* RECORDS PROVIDED:
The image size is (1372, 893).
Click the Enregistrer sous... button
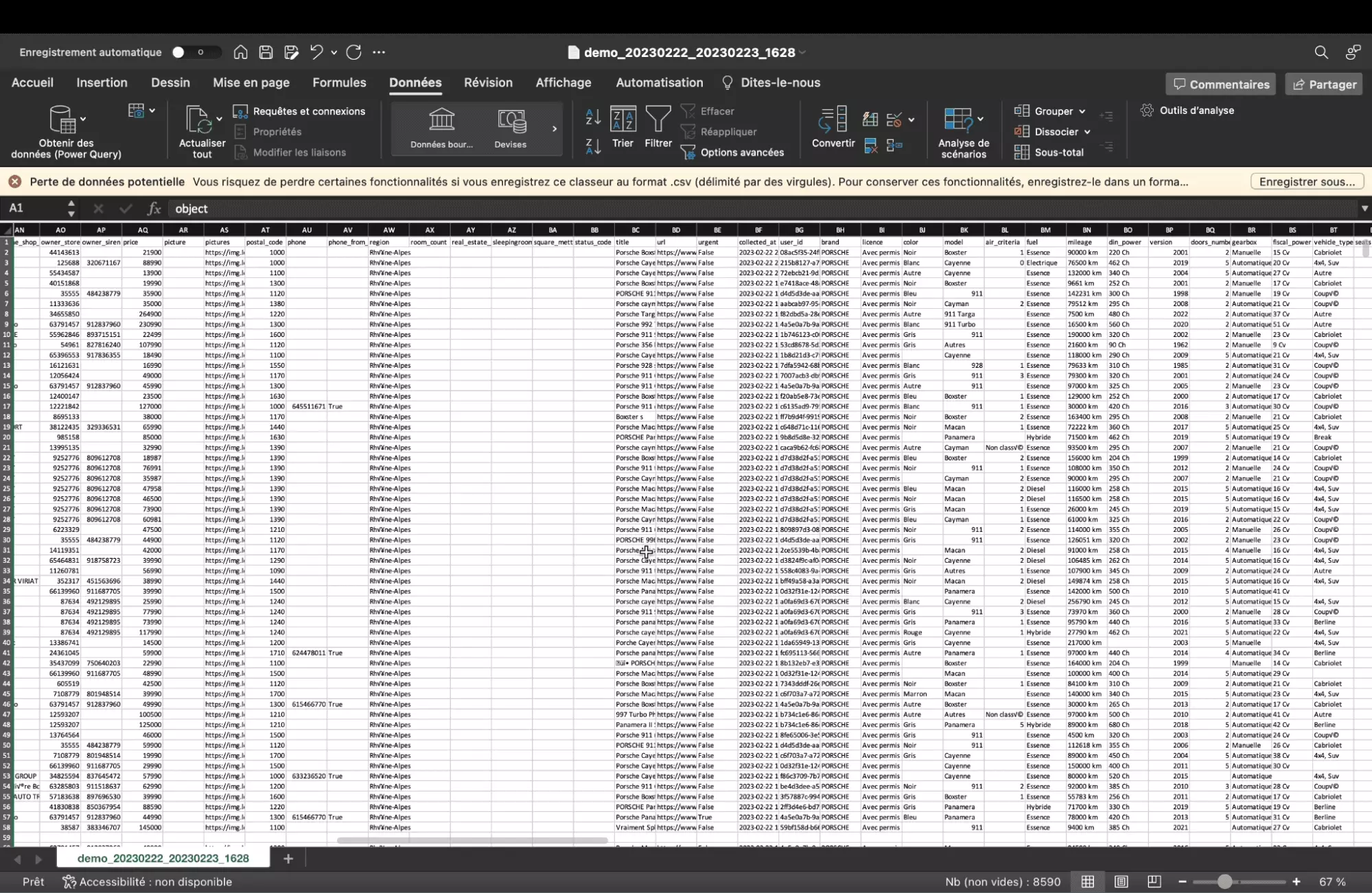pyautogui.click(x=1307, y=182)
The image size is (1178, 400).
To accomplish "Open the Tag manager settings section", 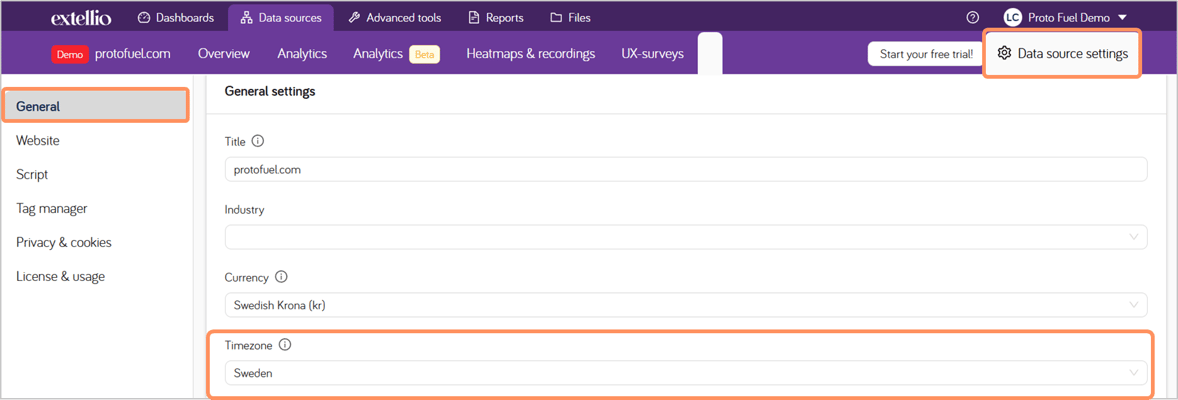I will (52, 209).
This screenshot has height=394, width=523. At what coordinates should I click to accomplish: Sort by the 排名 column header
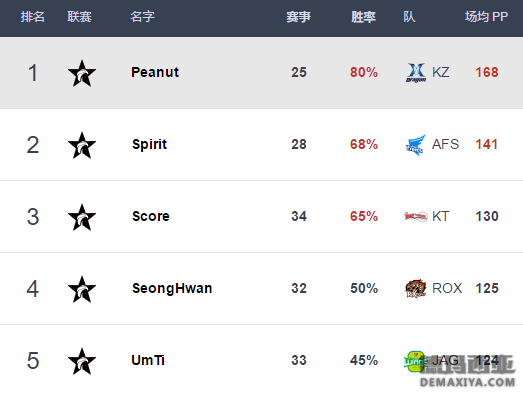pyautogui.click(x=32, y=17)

---

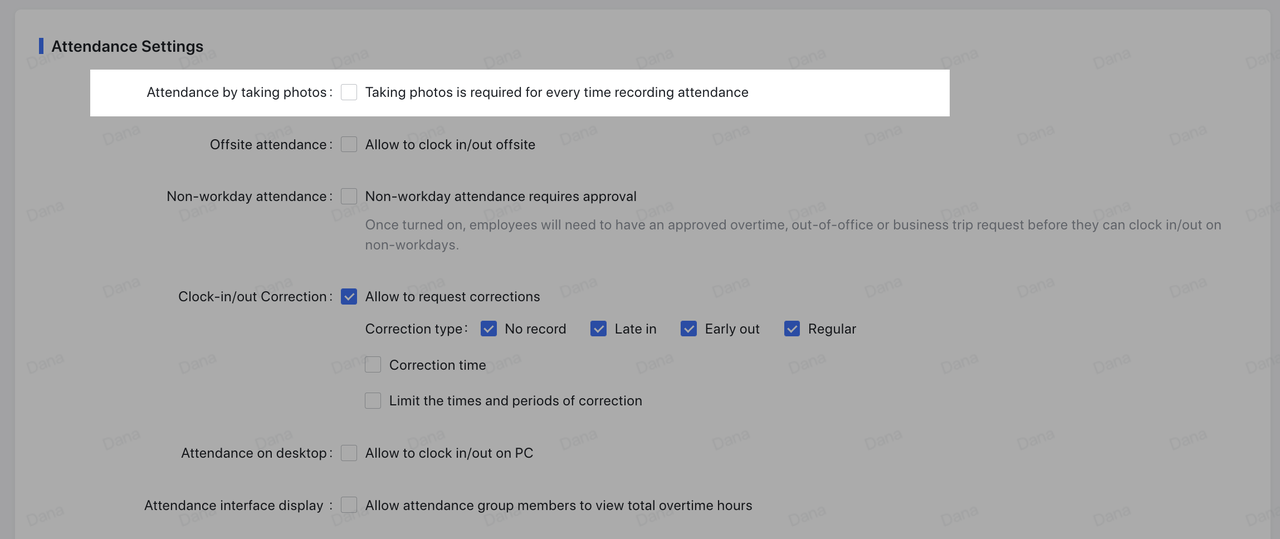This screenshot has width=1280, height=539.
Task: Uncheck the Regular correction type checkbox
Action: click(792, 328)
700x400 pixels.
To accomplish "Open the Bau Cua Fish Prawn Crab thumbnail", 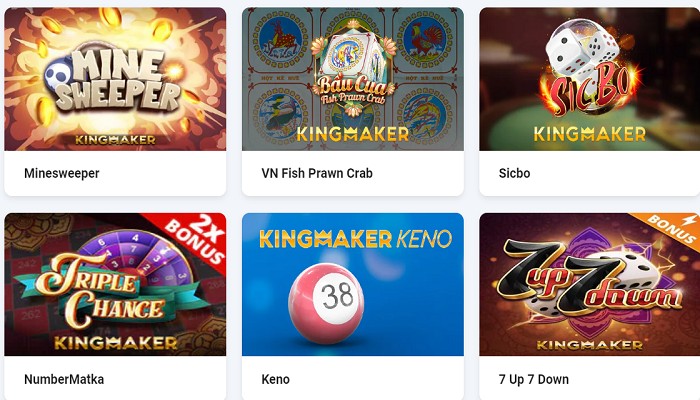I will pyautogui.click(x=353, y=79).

==

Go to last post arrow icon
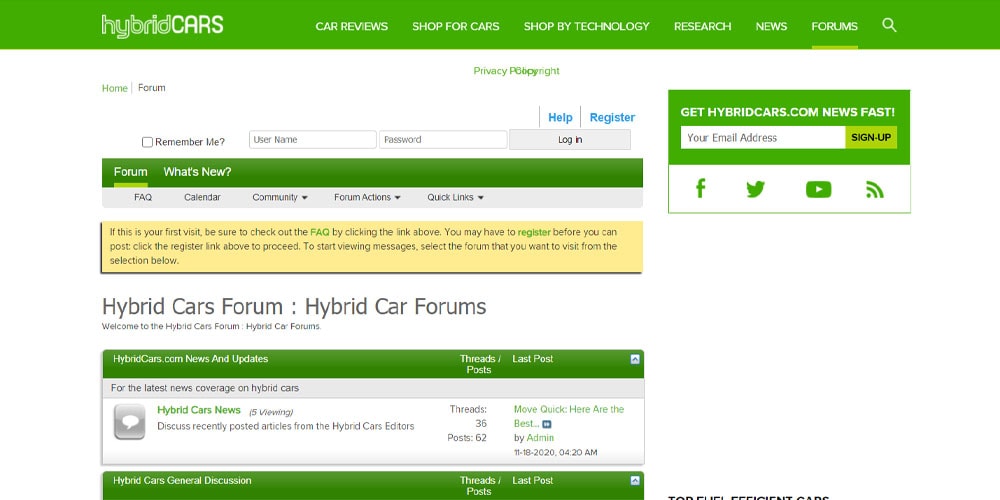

* AIM OF THE EXERCISE:
Can you edit the listing lines from the one with "This screenshot has height=394, width=523." through the one with "pyautogui.click(x=32, y=17)", replacing "Sort by" with "Order by" and keeping all else unchanged? Omit the pictures from your answer.

* PROBLEM SOLUTION:
This screenshot has height=394, width=523. At what coordinates should I click to accomplish: Order by the 排名 column header
pyautogui.click(x=32, y=17)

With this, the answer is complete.